Sponsorship does not determine the content of the guideline, influence the recommendations, or confer control over the evidence review, voting process, authorship, conclusions, or publication decisions. The guideline process will remain academically independent, evidence-informed, and governed by the participating expert panel and society-level oversight.

Sponsors will be acknowledged according to FRS policies and applicable publication standards. Depending on the sponsorship level and society policies, recognition may include acknowledgement on the FRS website, event or webinar recognition, inclusion in appropriate project communications, or acknowledgement in dissemination materials.
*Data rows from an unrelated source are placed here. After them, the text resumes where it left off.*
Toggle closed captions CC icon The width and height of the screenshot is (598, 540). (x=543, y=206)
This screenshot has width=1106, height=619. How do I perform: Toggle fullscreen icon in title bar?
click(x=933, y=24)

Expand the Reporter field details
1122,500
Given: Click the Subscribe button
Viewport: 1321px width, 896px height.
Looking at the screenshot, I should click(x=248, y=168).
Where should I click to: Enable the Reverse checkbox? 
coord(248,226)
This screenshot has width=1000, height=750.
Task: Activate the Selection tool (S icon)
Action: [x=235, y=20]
Sponsor recognition will be clearly separated from guideline content and will not imply endorsement of any specific product, device, treatment, company, or commercial claim.

This project offers sponsors an opportunity to support an important interdisciplinary effort to improve the diagnosis, treatment, and scientific understanding of myofascial pain. The project is particularly relevant for organizations interested in pain medicine, rehabilitation, musculoskeletal care, fascia research, ultrasound-guided procedures, regenerative medicine, rehabilitation technology, medical education, and evidence-based clinical practice.


Abstract

Objective

To evaluate the available evidence regarding the diagnosis and management of myofascial pain and to provide practical, evidence-informed guidance for clinicians treating myofascial pain.

Methods

An expert multidisciplinary panel will perform a structured review of the literature addressing the definition, clinical features, diagnostic evaluation, and treatment of myofascial pain. Evidence will be reviewed for physical examination findings, trigger point–based assessment, differential diagnosis, and commonly used therapeutic approaches, including exercise and rehabilitation, manual therapy, dry needling, trigger point injections, pharmacologic therapies, and multimodal interdisciplinary care.

Recommendations will be developed through a formal consensus process, with panel agreement measured for each statement. The strength of recommendations will be informed by the quality of evidence, clinical applicability, safety, feasibility, and patient-centered considerations.

Results

Pending completion of the evidence review and consensus process.

Conclusions

Pending completion of the evidence review and consensus process. The anticipated guideline will provide practical recommendations for clinicians, clarify terminology and diagnostic considerations, summarize the current evidence for common treatment approaches, and identify priority areas for future research in myofascial pain.